De acordo com o Instituto de Segurança Pública (2012) , as políticas voltadas para a área de segurança pública no estado do Rio de Janeiro nas duas últimas décadas do século XX poderiam ser comparadas a um pêndulo que ora concentrava suas ações na repressão indiscriminada, ora enfatizava uma prevenção descompromissada com resultados objetivos (SOARES, 2000)[2]. Porém, na realidade, mais que um pêndulo (MISSE, 2019)[3], há uma coexistência de políticas de segurança repressivas e ostensivas – dependente, portanto, do território (e dos corpos) em que serão implementadas. Desde os anos 1980, o Brasil – e, de maneira mais macro, a América Latina, tem buscado reorientar suas Polícias em torno da ideia de participação comunitária. Alejandra Luneke, Lucia Dammert e Liza Zuñiga (2022)[4] apontam que os processos de reforma política ocorridos na América Latina respondem a três fatores histórico-políticos: 1) o processo de democratização ocorrido durante as décadas de 1980 e 1990; 2) o aumento acentuado dos delitos comuns (crimes comuns) vividos em quase todos os países latino-americanos; e 3) transformações do Estado centradas na limitação do tamanho do aparelho político, na privatização de empresas públicas, na descentralização de funções para governos locais e regionais . Neste sentido, considera-se o papel da racionalidade neoliberal como programa de governo deste novo projeto, alargando a ideia de participação para agentes públicos e privados na coprodução das políticas públicas. As diversas iniciativas de modernização e reaparelhamento das forças policiais, por exemplo, tiveram como base a intenção de uma repressão qualificada associada a uma preocupação com resultados.
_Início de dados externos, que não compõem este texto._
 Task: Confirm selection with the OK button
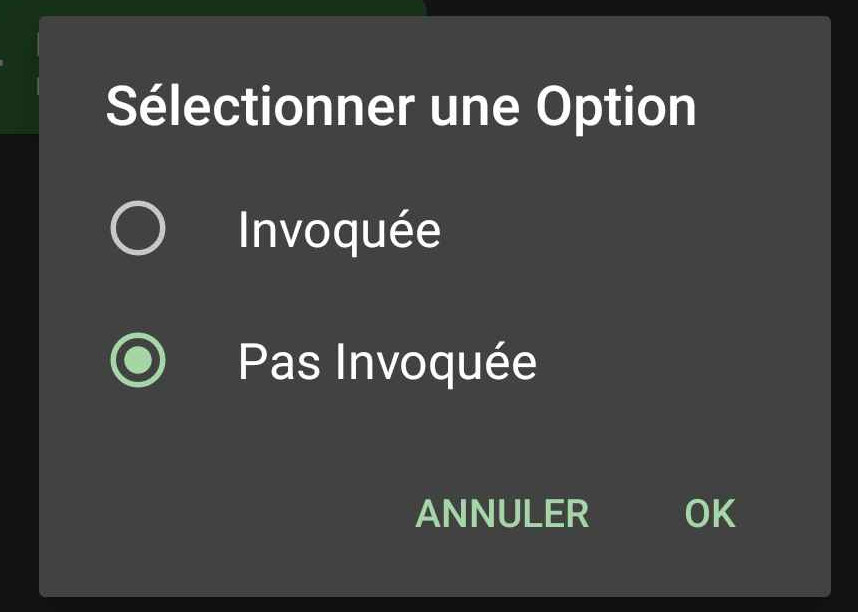[x=710, y=514]
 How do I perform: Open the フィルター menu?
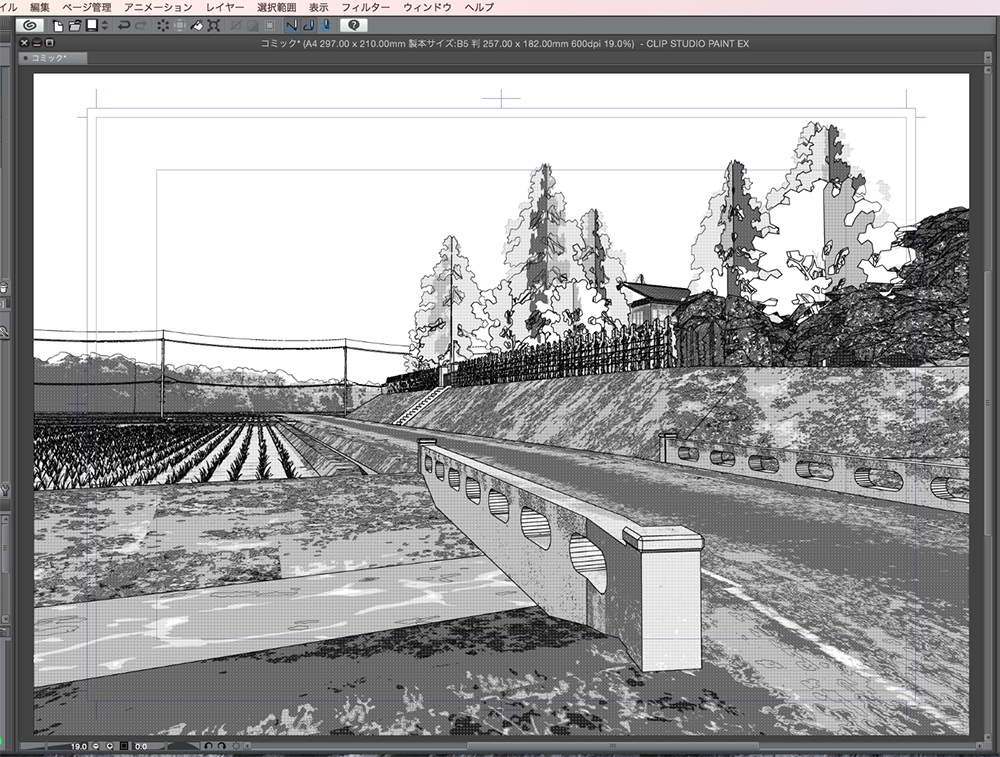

A ideia central do novo modelo de gestão passa a ser a Área Integrada de Segurança Pública (AISP). Ela busca compatibilizar geograficamente as áreas de atuação das forças policias, permitindo assim delimitar mais claramente as responsabilidades e o desempenho dos gestores da segurança pública em cada área. Cada AISP corresponde à área de um batalhão de Polícia Militar e uma ou mais Delegacias Distritais. A mesma Resolução da SSP que cria as AISP também cria os Conselhos Comunitários de Segurança. A visão que a sociedade tem de segurança pública vem ultrapassando os limites de atuação das instituições policiais, sendo comum, em reuniões de Conselhos Comunitários de Segurança (CCS), demandas por melhoria de saneamento básico, da ocupação ordenada do espaço público, do cumprimento das posturas municipais, da prestação de serviços públicos de boa qualidade na saúde, na educação, na cultura, no esporte e no lazer da população, dentre outros temas.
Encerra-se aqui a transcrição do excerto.